ACTION ITEM
Return all entries below exactly. Skip nothing.

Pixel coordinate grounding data
==================================================
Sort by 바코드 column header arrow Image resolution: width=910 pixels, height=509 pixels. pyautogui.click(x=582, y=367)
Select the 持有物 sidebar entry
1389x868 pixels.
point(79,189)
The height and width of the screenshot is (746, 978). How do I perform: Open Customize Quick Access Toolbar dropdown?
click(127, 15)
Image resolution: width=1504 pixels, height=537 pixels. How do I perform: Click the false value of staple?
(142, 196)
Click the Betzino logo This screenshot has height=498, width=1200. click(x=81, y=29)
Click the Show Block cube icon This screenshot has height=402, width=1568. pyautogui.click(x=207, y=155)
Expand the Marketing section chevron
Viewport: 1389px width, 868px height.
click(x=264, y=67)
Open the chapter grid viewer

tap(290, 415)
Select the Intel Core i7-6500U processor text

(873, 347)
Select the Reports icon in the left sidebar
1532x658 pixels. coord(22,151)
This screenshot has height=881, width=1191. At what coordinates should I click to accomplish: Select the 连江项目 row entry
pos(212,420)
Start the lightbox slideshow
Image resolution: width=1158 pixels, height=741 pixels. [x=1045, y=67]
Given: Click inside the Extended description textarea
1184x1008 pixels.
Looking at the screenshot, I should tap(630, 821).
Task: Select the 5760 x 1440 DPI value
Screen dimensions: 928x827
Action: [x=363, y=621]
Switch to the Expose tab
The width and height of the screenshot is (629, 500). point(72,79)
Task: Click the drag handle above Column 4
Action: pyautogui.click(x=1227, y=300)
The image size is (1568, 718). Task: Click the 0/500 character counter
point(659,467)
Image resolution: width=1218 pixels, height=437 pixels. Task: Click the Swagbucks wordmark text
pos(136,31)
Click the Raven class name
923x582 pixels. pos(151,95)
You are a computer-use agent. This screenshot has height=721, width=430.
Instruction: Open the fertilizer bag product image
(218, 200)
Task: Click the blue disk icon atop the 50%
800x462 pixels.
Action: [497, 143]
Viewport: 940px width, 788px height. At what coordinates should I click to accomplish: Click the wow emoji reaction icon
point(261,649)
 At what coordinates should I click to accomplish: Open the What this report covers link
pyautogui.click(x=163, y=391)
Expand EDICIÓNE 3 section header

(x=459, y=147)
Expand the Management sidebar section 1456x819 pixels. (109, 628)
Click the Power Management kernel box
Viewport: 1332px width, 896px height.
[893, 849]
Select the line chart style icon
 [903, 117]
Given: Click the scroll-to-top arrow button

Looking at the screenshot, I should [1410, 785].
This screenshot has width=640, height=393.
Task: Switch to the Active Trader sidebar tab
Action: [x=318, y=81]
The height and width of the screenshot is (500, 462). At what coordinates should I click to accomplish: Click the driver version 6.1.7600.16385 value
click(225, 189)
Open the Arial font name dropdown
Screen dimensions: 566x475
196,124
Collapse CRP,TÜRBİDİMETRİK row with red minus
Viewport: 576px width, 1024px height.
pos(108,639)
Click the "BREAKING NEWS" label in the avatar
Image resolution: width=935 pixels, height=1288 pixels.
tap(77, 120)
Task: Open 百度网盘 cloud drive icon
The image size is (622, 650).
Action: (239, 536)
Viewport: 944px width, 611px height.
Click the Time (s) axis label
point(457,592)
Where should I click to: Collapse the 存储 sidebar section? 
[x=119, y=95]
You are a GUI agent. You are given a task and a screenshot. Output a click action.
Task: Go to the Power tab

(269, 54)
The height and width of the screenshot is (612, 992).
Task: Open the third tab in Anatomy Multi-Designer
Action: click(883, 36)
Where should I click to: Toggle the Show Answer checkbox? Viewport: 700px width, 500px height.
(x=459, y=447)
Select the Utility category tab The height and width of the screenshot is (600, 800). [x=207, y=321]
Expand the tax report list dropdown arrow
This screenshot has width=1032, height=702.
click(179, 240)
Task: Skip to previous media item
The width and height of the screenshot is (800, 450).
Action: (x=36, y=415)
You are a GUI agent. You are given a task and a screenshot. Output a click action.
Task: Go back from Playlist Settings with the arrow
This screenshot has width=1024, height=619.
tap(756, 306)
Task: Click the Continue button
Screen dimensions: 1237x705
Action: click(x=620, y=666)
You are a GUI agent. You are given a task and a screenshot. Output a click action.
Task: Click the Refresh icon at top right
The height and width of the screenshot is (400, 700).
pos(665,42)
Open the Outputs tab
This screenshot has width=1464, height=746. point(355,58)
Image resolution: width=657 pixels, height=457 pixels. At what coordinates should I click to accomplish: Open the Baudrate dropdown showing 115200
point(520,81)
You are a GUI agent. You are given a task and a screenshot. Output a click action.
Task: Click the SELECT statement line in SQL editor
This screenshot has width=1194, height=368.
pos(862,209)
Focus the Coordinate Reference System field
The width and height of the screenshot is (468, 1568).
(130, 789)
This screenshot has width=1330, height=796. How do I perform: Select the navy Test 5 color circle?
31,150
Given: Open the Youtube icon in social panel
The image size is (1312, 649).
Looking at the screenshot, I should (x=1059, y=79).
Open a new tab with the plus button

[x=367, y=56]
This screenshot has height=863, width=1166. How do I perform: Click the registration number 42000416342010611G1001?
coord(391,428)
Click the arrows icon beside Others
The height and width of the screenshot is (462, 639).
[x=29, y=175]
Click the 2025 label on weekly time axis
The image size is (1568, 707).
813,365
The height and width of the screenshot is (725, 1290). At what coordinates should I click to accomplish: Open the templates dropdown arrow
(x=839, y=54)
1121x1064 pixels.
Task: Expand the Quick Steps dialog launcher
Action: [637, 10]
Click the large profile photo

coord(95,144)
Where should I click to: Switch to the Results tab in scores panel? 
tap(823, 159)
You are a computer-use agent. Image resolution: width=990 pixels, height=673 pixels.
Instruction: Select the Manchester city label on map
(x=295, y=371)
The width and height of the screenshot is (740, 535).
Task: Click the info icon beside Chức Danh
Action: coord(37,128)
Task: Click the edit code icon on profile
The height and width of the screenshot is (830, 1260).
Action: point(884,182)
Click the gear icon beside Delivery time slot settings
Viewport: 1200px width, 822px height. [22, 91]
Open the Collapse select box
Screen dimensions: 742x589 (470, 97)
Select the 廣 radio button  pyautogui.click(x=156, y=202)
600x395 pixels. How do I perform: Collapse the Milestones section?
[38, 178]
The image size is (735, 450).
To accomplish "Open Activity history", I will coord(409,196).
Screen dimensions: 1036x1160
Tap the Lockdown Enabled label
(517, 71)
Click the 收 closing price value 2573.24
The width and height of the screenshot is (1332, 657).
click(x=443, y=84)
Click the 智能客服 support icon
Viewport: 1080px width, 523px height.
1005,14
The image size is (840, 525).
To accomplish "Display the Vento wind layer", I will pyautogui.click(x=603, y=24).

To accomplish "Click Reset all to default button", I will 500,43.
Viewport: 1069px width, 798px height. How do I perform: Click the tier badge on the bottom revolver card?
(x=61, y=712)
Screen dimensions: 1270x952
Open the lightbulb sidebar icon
==================================================
RESULT FOR THIS EXERCISE
Sort by 바코드 column header arrow Image resolution: width=910 pixels, height=509 pixels. pyautogui.click(x=582, y=367)
Select the 持有物 sidebar entry
1389x868 pixels.
point(79,189)
The height and width of the screenshot is (746, 978). How do I perform: Open Customize Quick Access Toolbar dropdown?
click(127, 15)
Image resolution: width=1504 pixels, height=537 pixels. How do I perform: Click the false value of staple?
(142, 196)
Click the Betzino logo This screenshot has height=498, width=1200. click(x=81, y=29)
Click the Show Block cube icon This screenshot has height=402, width=1568. pyautogui.click(x=207, y=155)
Expand the Marketing section chevron
Viewport: 1389px width, 868px height.
click(x=264, y=67)
Open the chapter grid viewer

tap(290, 415)
Select the Intel Core i7-6500U processor text

(873, 347)
Select the Reports icon in the left sidebar
1532x658 pixels. coord(22,151)
This screenshot has height=881, width=1191. At what coordinates should I click to accomplish: Select the 连江项目 row entry
pos(212,420)
Start the lightbox slideshow
Image resolution: width=1158 pixels, height=741 pixels. [x=1045, y=67]
Given: Click inside the Extended description textarea
1184x1008 pixels.
Looking at the screenshot, I should tap(630, 821).
Task: Select the 5760 x 1440 DPI value
Screen dimensions: 928x827
Action: [x=363, y=621]
Switch to the Expose tab
The width and height of the screenshot is (629, 500). point(72,79)
Task: Click the drag handle above Column 4
Action: pyautogui.click(x=1227, y=300)
The image size is (1568, 718). Task: Click the 0/500 character counter
point(659,467)
Image resolution: width=1218 pixels, height=437 pixels. Task: Click the Swagbucks wordmark text
pos(136,31)
Click the Raven class name
923x582 pixels. pos(151,95)
You are a computer-use agent. This screenshot has height=721, width=430.
Instruction: Open the fertilizer bag product image
(218, 200)
Task: Click the blue disk icon atop the 50%
800x462 pixels.
Action: [497, 143]
Viewport: 940px width, 788px height. At what coordinates should I click to accomplish: Click the wow emoji reaction icon
point(261,649)
 At what coordinates should I click to accomplish: Open the What this report covers link
pyautogui.click(x=163, y=391)
Expand EDICIÓNE 3 section header

(x=459, y=147)
Expand the Management sidebar section 1456x819 pixels. (109, 628)
Click the Power Management kernel box
Viewport: 1332px width, 896px height.
[893, 849]
Select the line chart style icon
 [903, 117]
Given: Click the scroll-to-top arrow button

Looking at the screenshot, I should [1410, 785].
This screenshot has width=640, height=393.
Task: Switch to the Active Trader sidebar tab
Action: [x=318, y=81]
The height and width of the screenshot is (500, 462). At what coordinates should I click to accomplish: Click the driver version 6.1.7600.16385 value
click(225, 189)
Open the Arial font name dropdown
Screen dimensions: 566x475
196,124
Collapse CRP,TÜRBİDİMETRİK row with red minus
Viewport: 576px width, 1024px height.
pos(108,639)
Click the "BREAKING NEWS" label in the avatar
Image resolution: width=935 pixels, height=1288 pixels.
tap(77, 120)
Task: Open 百度网盘 cloud drive icon
The image size is (622, 650).
Action: (239, 536)
Viewport: 944px width, 611px height.
Click the Time (s) axis label
point(457,592)
Where should I click to: Collapse the 存储 sidebar section? 
[x=119, y=95]
You are a GUI agent. You are given a task and a screenshot. Output a click action.
Task: Go to the Power tab

(269, 54)
The height and width of the screenshot is (612, 992).
Task: Open the third tab in Anatomy Multi-Designer
Action: click(883, 36)
Where should I click to: Toggle the Show Answer checkbox? Viewport: 700px width, 500px height.
(x=459, y=447)
Select the Utility category tab The height and width of the screenshot is (600, 800). [x=207, y=321]
Expand the tax report list dropdown arrow
This screenshot has width=1032, height=702.
click(179, 240)
Task: Skip to previous media item
The width and height of the screenshot is (800, 450).
Action: (x=36, y=415)
You are a GUI agent. You are given a task and a screenshot. Output a click action.
Task: Go back from Playlist Settings with the arrow
This screenshot has width=1024, height=619.
tap(756, 306)
Task: Click the Continue button
Screen dimensions: 1237x705
Action: click(x=620, y=666)
You are a GUI agent. You are given a task and a screenshot. Output a click action.
Task: Click the Refresh icon at top right
The height and width of the screenshot is (400, 700).
pos(665,42)
Open the Outputs tab
This screenshot has width=1464, height=746. point(355,58)
Image resolution: width=657 pixels, height=457 pixels. At what coordinates should I click to accomplish: Open the Baudrate dropdown showing 115200
point(520,81)
You are a GUI agent. You are given a task and a screenshot. Output a click action.
Task: Click the SELECT statement line in SQL editor
This screenshot has width=1194, height=368.
pos(862,209)
Focus the Coordinate Reference System field
The width and height of the screenshot is (468, 1568).
(130, 789)
This screenshot has width=1330, height=796. How do I perform: Select the navy Test 5 color circle?
31,150
Given: Open the Youtube icon in social panel
The image size is (1312, 649).
Looking at the screenshot, I should (x=1059, y=79).
Open a new tab with the plus button

[x=367, y=56]
This screenshot has height=863, width=1166. How do I perform: Click the registration number 42000416342010611G1001?
coord(391,428)
Click the arrows icon beside Others
The height and width of the screenshot is (462, 639).
[x=29, y=175]
Click the 2025 label on weekly time axis
The image size is (1568, 707).
813,365
The height and width of the screenshot is (725, 1290). At what coordinates should I click to accomplish: Open the templates dropdown arrow
(x=839, y=54)
1121x1064 pixels.
Task: Expand the Quick Steps dialog launcher
Action: [637, 10]
Click the large profile photo

coord(95,144)
Where should I click to: Switch to the Results tab in scores panel? 
tap(823, 159)
You are a computer-use agent. Image resolution: width=990 pixels, height=673 pixels.
Instruction: Select the Manchester city label on map
(x=295, y=371)
The width and height of the screenshot is (740, 535).
Task: Click the info icon beside Chức Danh
Action: coord(37,128)
Task: Click the edit code icon on profile
The height and width of the screenshot is (830, 1260).
Action: point(884,182)
Click the gear icon beside Delivery time slot settings
Viewport: 1200px width, 822px height. [22, 91]
Open the Collapse select box
Screen dimensions: 742x589 (470, 97)
Select the 廣 radio button  pyautogui.click(x=156, y=202)
600x395 pixels. How do I perform: Collapse the Milestones section?
[38, 178]
The image size is (735, 450).
To accomplish "Open Activity history", I will coord(409,196).
Screen dimensions: 1036x1160
Tap the Lockdown Enabled label
(517, 71)
Click the 收 closing price value 2573.24
The width and height of the screenshot is (1332, 657).
click(x=443, y=84)
Click the 智能客服 support icon
Viewport: 1080px width, 523px height.
1005,14
The image size is (840, 525).
To accomplish "Display the Vento wind layer", I will pyautogui.click(x=603, y=24).

To accomplish "Click Reset all to default button", I will 500,43.
Viewport: 1069px width, 798px height. How do I perform: Click the tier badge on the bottom revolver card?
(x=61, y=712)
Screen dimensions: 1270x952
Open the lightbulb sidebar icon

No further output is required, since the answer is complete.